Un estudio sudafricano publicado recientemente se propuso determinar la seropositividad frente al SARS-CoV-2 antes de la cuarta oleada de COVID-19, en la que la variante ómicron era dominante. La seropositividad mide la presencia de anticuerpos contra el virus, es decir, indica una infección anterior. El estudio se centró en Gauteng, el centro económico del país. Ozayr Patel le pidió a Shabir Madhi que descifrara los resultados y explicara por qué las conclusiones indican que Sudáfrica ha alcanzado un punto de inflexión en la pandemia.
Lo que hemos descubierto
Los resultados muestran los niveles de seropositividad (es decir, qué porcentaje de personas poseen anticuerpos contra el virus) de algo más de 7.000 personas de las que se tomaron muestras. A partir de dichos resultados se calcularon los siguientes índices:
- El 56% de los menores de 12 años, quienes no habían sido vacunados, mostró presencia de anticuerpos contra el SARS-CoV-2
- En los mayores de 50 años la presencia de anticuerpos fue del 80%, incluyendo el 70% si no estaban vacunados y el 93% si estaban vacunados
- En los centros urbanos de alta intensidad, la prevalencia de seropositividad fue del 85%
Asimismo, el estudio pudo imputar el riesgo de muerte tras la infección producida por SARS-CoV-2 antes de la oleada de ómicron en Sudáfrica mediante el uso conjunto de los datos de seroprevalencia y de las muertes que se atribuyen al COVID-19 según los datos de exceso de mortalidad del South African Medical Research Council (Consejo Sudafricano de Investigación Médica). En Gauteng, este riesgo de mortalidad por infección de COVID-19 fue del 0,57% antes de la ola de ómicron. Esta cifra es considerablemente superior al 0,019% atribuido a la gripe estacional, que infectaba a un tercio de la población cada año antes de la COVID, calculado mediante el empleo de métodos similares.

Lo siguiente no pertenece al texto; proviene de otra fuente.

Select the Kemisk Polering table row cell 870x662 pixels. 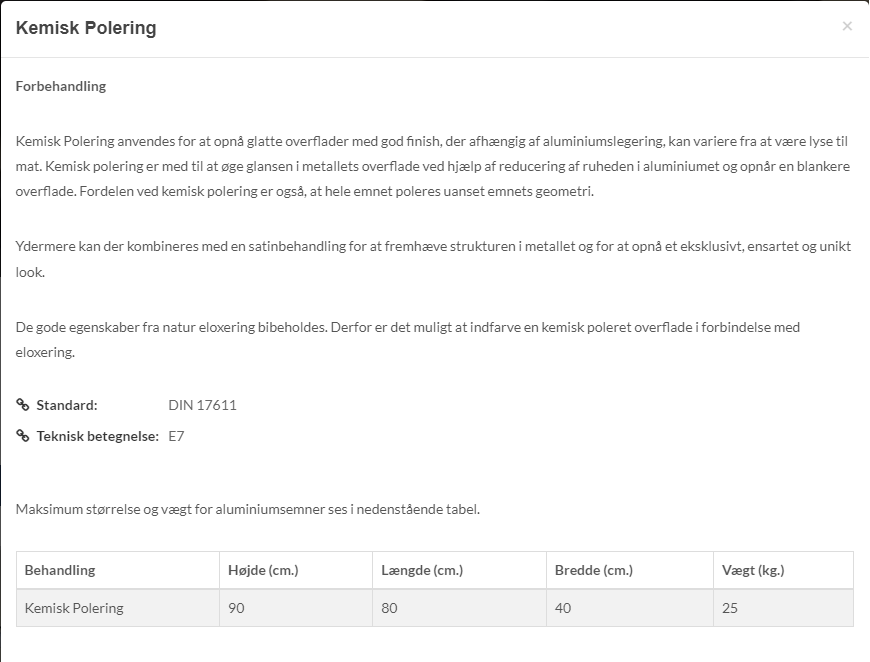tap(74, 608)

Cobertura de vacunación: Hemos descubierto altos niveles de inmunidad híbrida, es decir, inmunidad obtenida a partir de una combinación de infecciones previas y de vacunas.
Al inicio de la ola de ómicron, el 36% de los habitantes de Gauteng tenía al menos una dosis de la vacuna. Esta cifra era del 61% en los mayores de 50 años (este grupo fue responsable de más del 80% de las muertes previas a la variante ómicron).
Según el estudio serológico, el 70% de las personas vacunadas también estaban infectadas antes de la variante ómicron. Por lo tanto, estas personas habrían tenido una importante inmunidad híbrida, que se ha demostrado que induce a un repertorio más amplio de respuestas inmunitarias contra el virus. No obstante, de acuerdo con las estimaciones de exceso de mortalidad del South African Medical Research Council, dicha inmunidad híbrida en Sudáfrica se ha producido a costa de la pérdida de 300.000 vidas. Estas estimaciones triplican el número oficial de muertes registrado.
Según otro estudio, se espera que la inmunidad híbrida confiera una mayor protección contra la infección y la COVID-19 leve en comparación con la inmunidad que proporciona la vacuna o la infección natural.
Tasas de hospitalización y mortalidad: Nuestro estudio también analizó las tendencias temporales de los casos de COVID-19, las hospitalizaciones y las muertes (registradas y atribuibles a la COVID por exceso de mortalidad) desde el inicio de la pandemia hasta la parte final de la ola de ómicron. El estudio descubrió una enorme desvinculación entre el número de personas infectadas con el virus y las tasas de hospitalización y muerte por COVID durante el transcurso de ómicron, en comparación con las olas anteriores. Esto se dio en todos los grupos etarios adultos.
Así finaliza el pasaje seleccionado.